In an interview with the Tamil Guardian during the global summit on ‘End Sexual Violence in Conflict’ taking place in London this week, Ms Sooka stressed that five years after the war, sexual violence “is still happening in Sri Lanka and we have to draw attention to it so we can put a stop to it”.
“I was shocked by the witness statements and the testimonies, because the kind of things that were done, were so depraved,” Ms Sooka said of her experience of collecting evidence for the ‘An Unfinished War’ report, published earlier this year.
“There was no distinction that was drawn between men and women,” she added.

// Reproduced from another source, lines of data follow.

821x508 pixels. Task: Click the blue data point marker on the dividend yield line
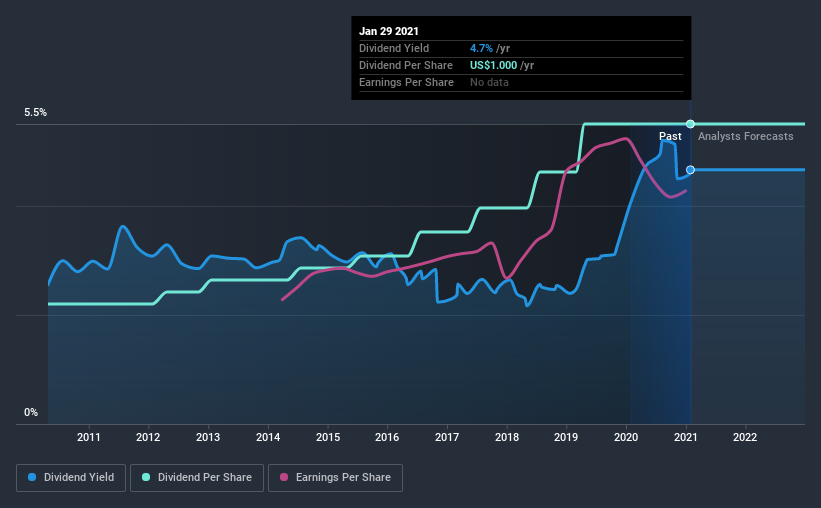690,170
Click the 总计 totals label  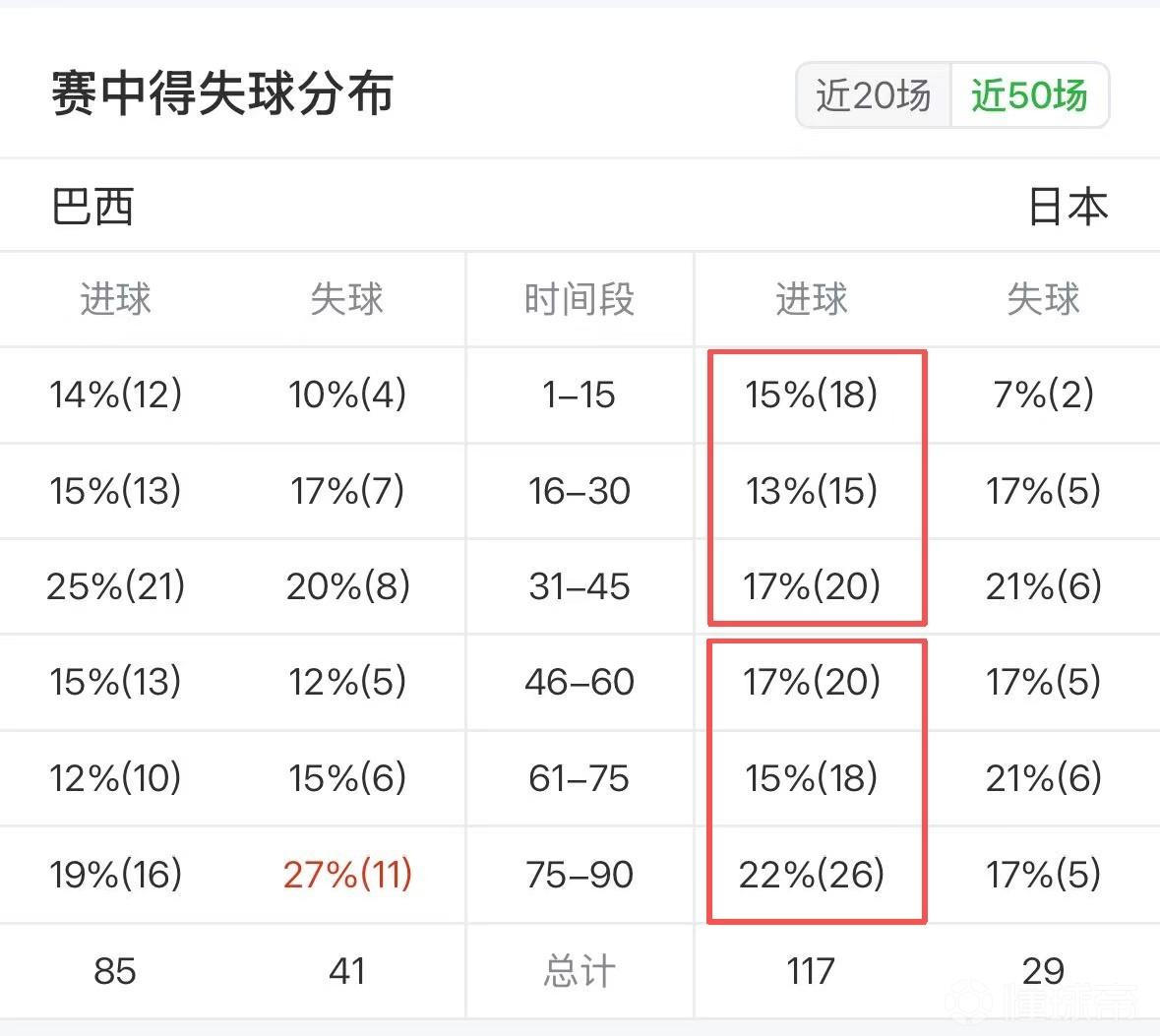click(580, 971)
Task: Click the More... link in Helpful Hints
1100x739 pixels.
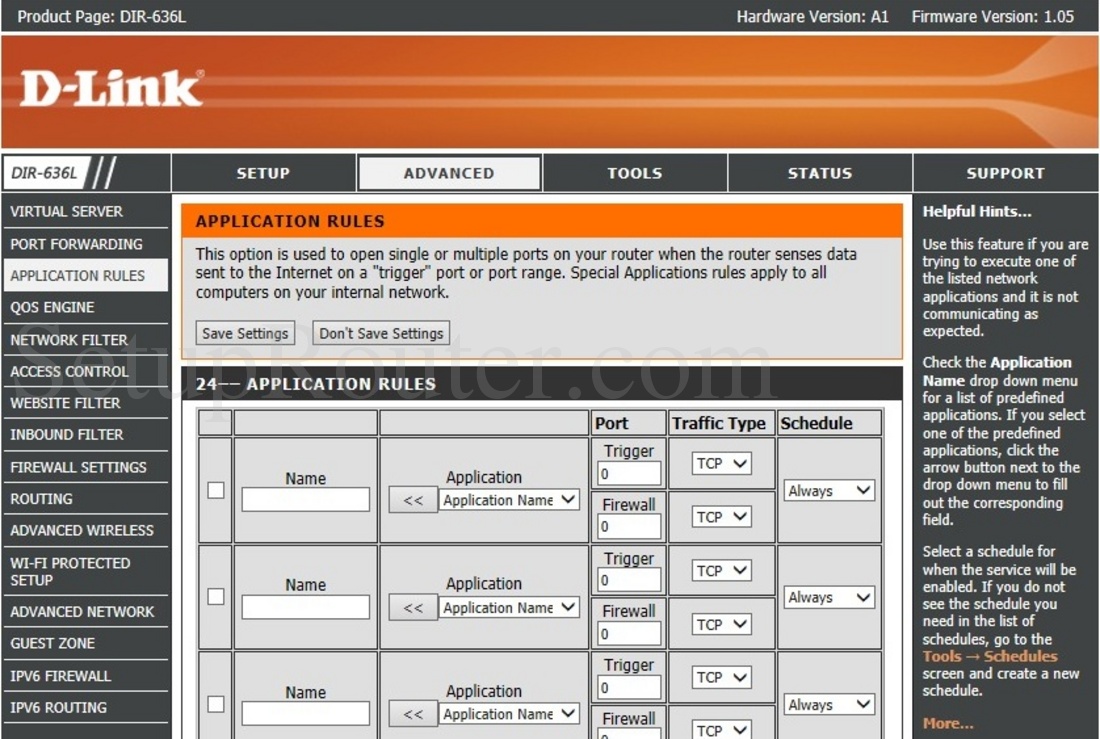Action: (x=947, y=723)
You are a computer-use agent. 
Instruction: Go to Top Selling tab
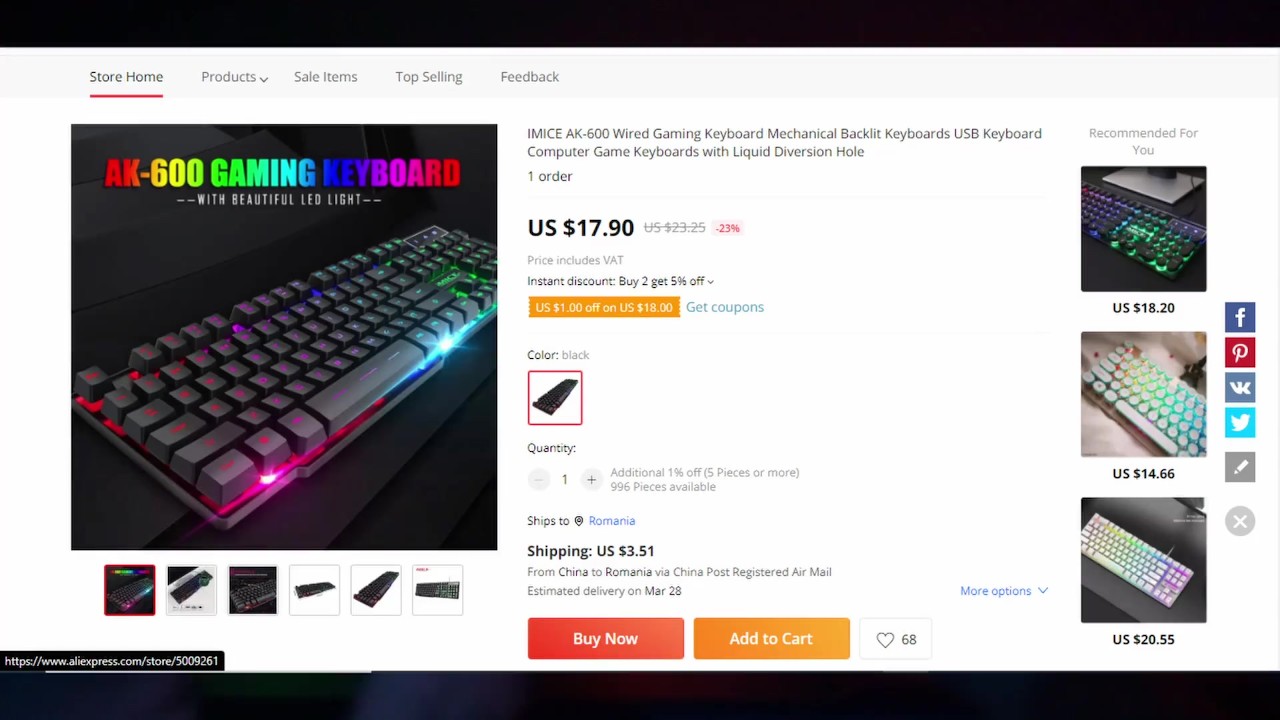tap(428, 77)
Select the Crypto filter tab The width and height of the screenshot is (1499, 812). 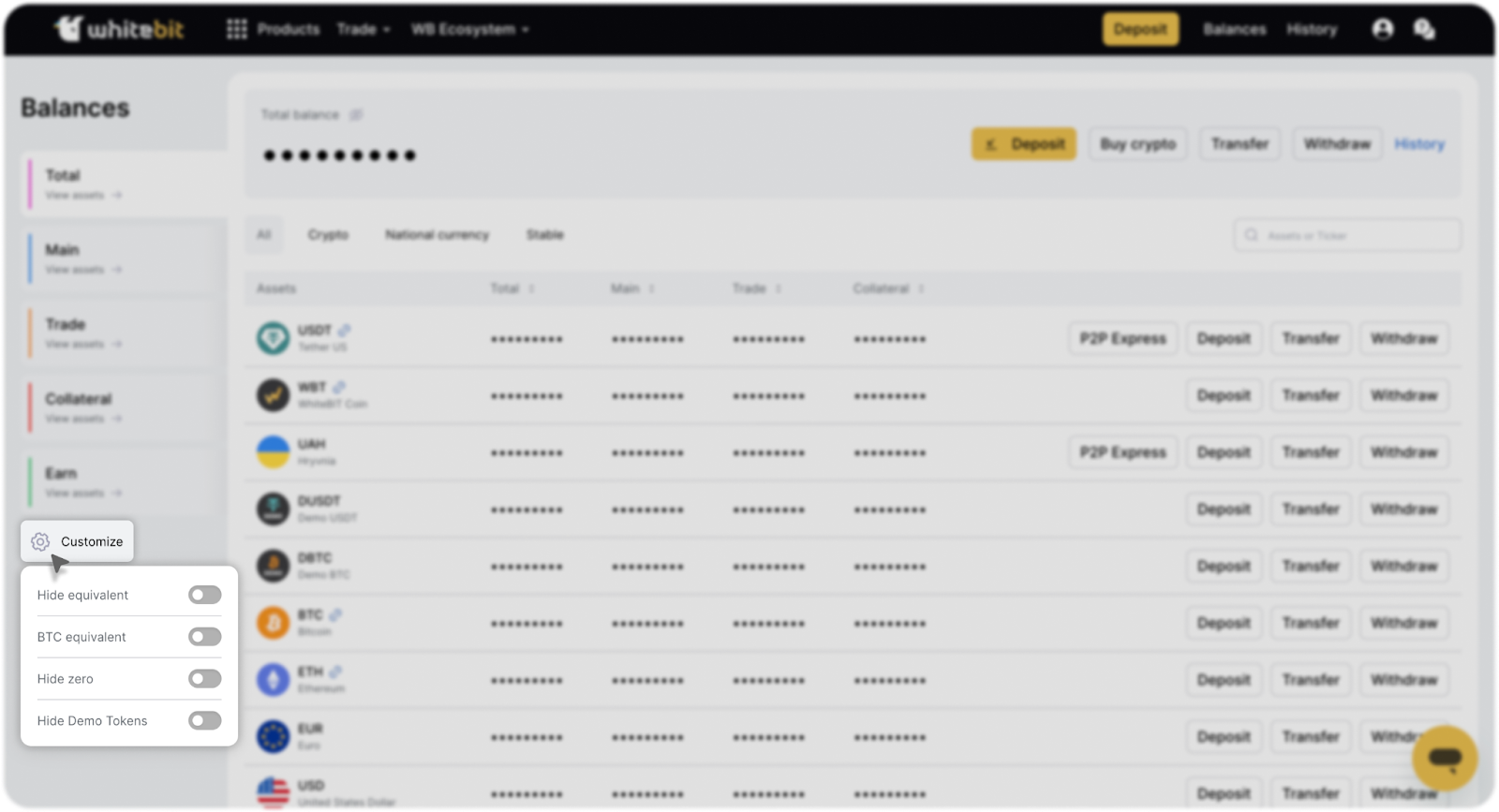328,235
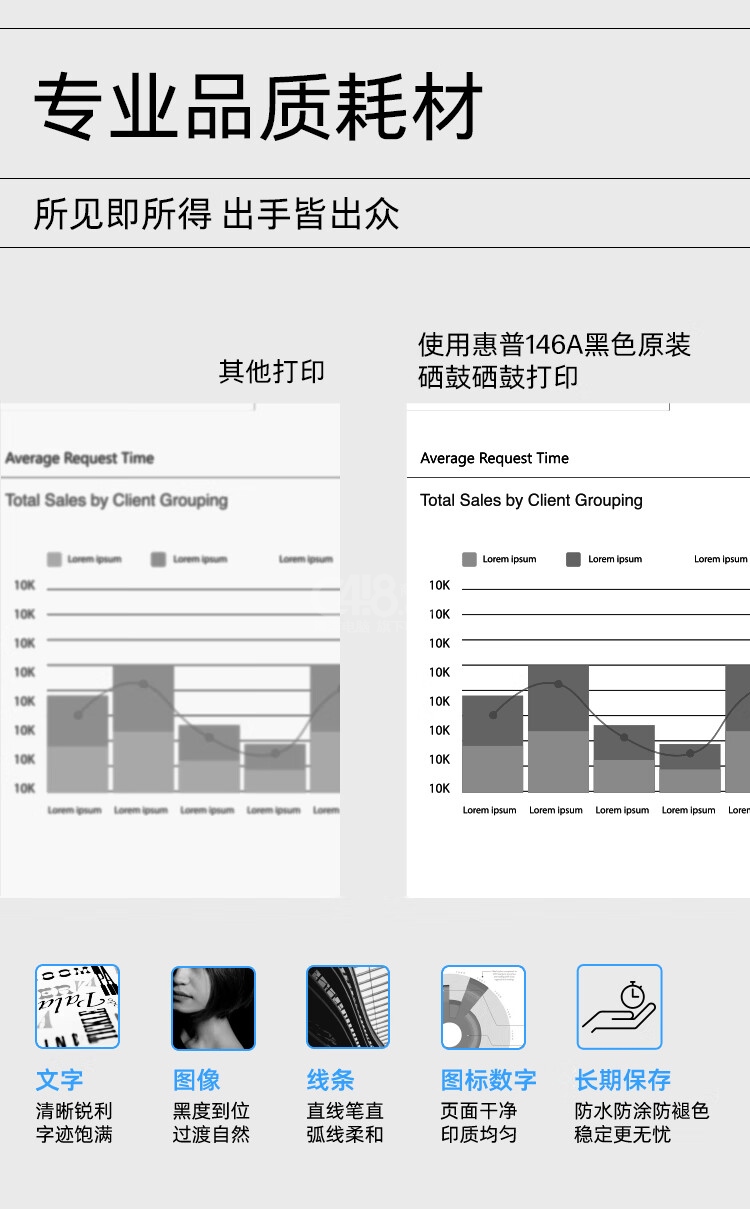This screenshot has width=750, height=1209.
Task: Click the sharp 'Average Request Time' title
Action: (494, 458)

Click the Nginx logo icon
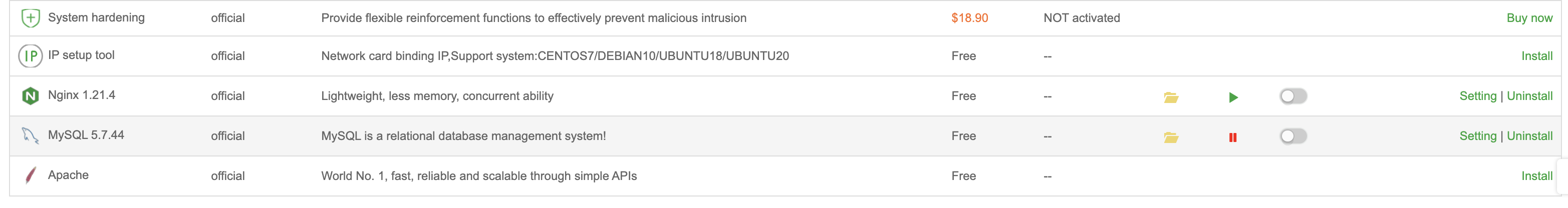(x=30, y=96)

The report included 40 testimonies of rape and torture in Sri Lanka since the end of the armed conflict in 2009, some of which are to be read out by celebrities including M.I.A. and Bianca Jagger at an event on Wednesday aimed at raising international awareness about sexual violence against Tamils in Sri Lanka.
Pointing to the lack of prosecutions of military personnel in Sri Lanka and the background of systematic acts of sexual violence against Tamils, she said, “one cannot but then draw the inference that it’s actually being encouraged and that it’s part of a policy framework.”
Acknowledging the clear ethnic division between perpetrators of sexual violence, Sinhala military personnel, and the victims, who were almost invariably Tamil, Ms Sooka said there was an obvious power imbalance in Sri Lanka.
“There is a power dynamic structurally. The military is in control and you will remember in the report we wrote as the [UN] Panel of Experts, we talked about the [Sinhala] triumphalism,” she said. “Obviously annihilating the Tigers has created that sense of triumphalism and clearly it finds expression in the fact that Tamils in Sri Lanka are a vanquished group.”
UN must probe charge of genocide
Commenting on whether the abuses amount to a genocide of the Tamil people, Ms Sooka said,
“I do think that when the [forthcoming OHCHR] inquiry takes place they will need to probe this question because many Tamils have often spoken about the fact that this is a genocide, and that it has genocidal tendencies – the way in which this war prosecuted.”
“I think all of us in the Panel that were confronted with this question have always raised that there is a real need for a proper investigation when it happens to test this issue [genocide].”
Noting incidents of sexual violence perpetrated against non-Tamils, Ms Sooka said that they too were invariably seen as being linked in some way to the Tamil side.
“I think it’s about which side, or who you supported really, that seems to be one of the criteria to become the fact in this ongoing conflict. If you were perceived to be in opposition to the state then the same kind of treatment is going to be meted out to you.”
“But there is no doubt that in the sample group that we looked, 39 of our witnesses were Tamil and of course in the interrogation the language that was used was really derogatory and really also picked up on the ethnic factor.”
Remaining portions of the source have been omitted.